(TASK GOAL)
Without the pictures, give the records again exactly as they appear.
══ LISTED RECORDS
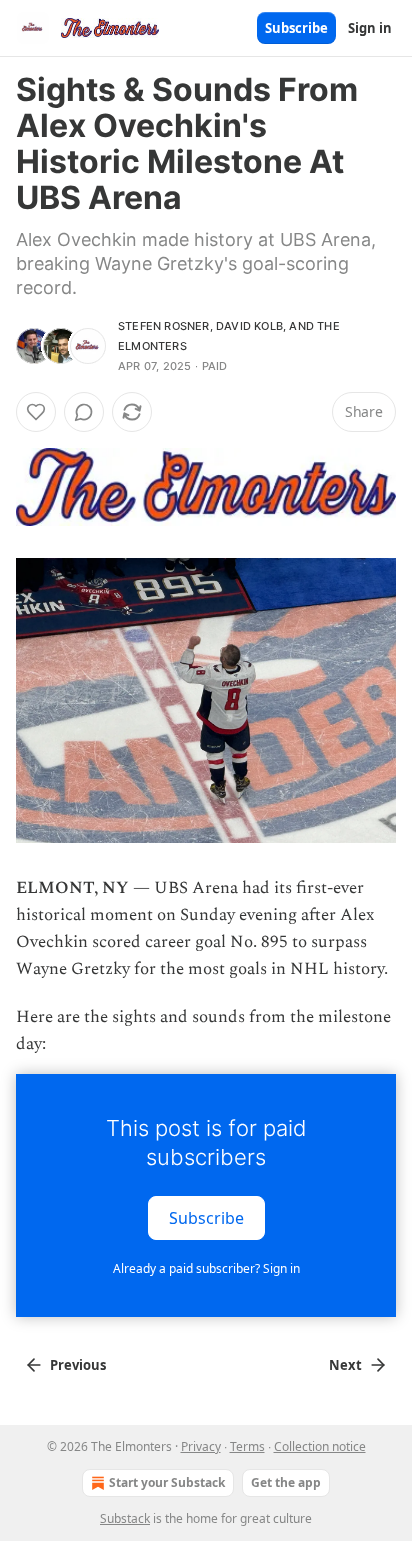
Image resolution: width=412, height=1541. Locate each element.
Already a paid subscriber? (206, 1268)
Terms (247, 1446)
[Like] (36, 412)
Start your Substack (167, 1482)
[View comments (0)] (84, 412)
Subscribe (296, 28)
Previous (78, 1365)
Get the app (286, 1482)
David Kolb (249, 326)
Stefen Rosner (164, 326)
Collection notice (320, 1446)
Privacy (201, 1446)
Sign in (370, 28)
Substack (125, 1518)
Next (345, 1365)
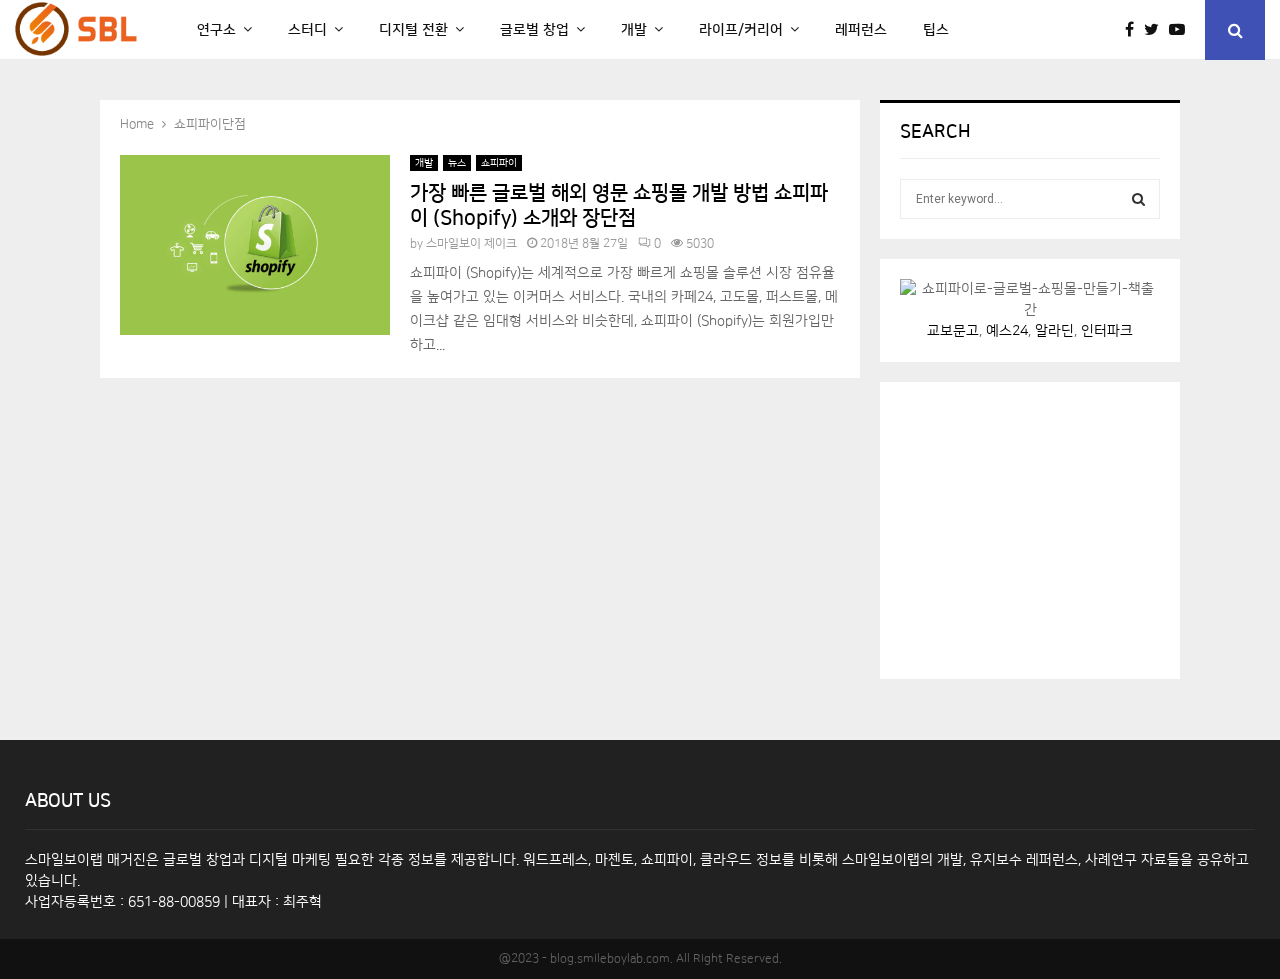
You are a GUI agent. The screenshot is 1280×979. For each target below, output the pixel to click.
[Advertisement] (1050, 527)
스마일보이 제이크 (471, 243)
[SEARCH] (1138, 199)
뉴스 (457, 163)
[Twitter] (1156, 30)
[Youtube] (1182, 30)
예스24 (1007, 331)
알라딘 (1054, 331)
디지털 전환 (413, 30)
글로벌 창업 (534, 30)
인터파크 (1107, 331)
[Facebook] (1134, 30)
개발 (634, 30)
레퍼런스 (861, 30)
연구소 (216, 30)
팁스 (936, 30)
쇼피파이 (499, 163)
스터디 (307, 30)
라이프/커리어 (741, 30)
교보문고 (953, 331)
════
(PROBLEM SOLUTION)
Image resolution: width=412, height=1541. Locate each element.
Already a paid subscriber? (206, 1268)
Terms (247, 1446)
[Like] (36, 412)
Start your Substack (167, 1482)
[View comments (0)] (84, 412)
Subscribe (296, 28)
Previous (78, 1365)
Get the app (286, 1482)
David Kolb (249, 326)
Stefen Rosner (164, 326)
Collection notice (320, 1446)
Privacy (201, 1446)
Sign in (370, 28)
Substack (125, 1518)
Next (345, 1365)
You are a GUI agent. The screenshot is 1280×979. For each target below, output the pixel to click.
[Advertisement] (1050, 527)
스마일보이 제이크 (471, 243)
[SEARCH] (1138, 199)
뉴스 (457, 163)
[Twitter] (1156, 30)
[Youtube] (1182, 30)
예스24 (1007, 331)
알라딘 (1054, 331)
디지털 전환 (413, 30)
글로벌 창업 (534, 30)
인터파크 (1107, 331)
[Facebook] (1134, 30)
개발 (634, 30)
레퍼런스 (861, 30)
연구소 (216, 30)
팁스 (936, 30)
쇼피파이 (499, 163)
스터디 (307, 30)
라이프/커리어 (741, 30)
교보문고 (953, 331)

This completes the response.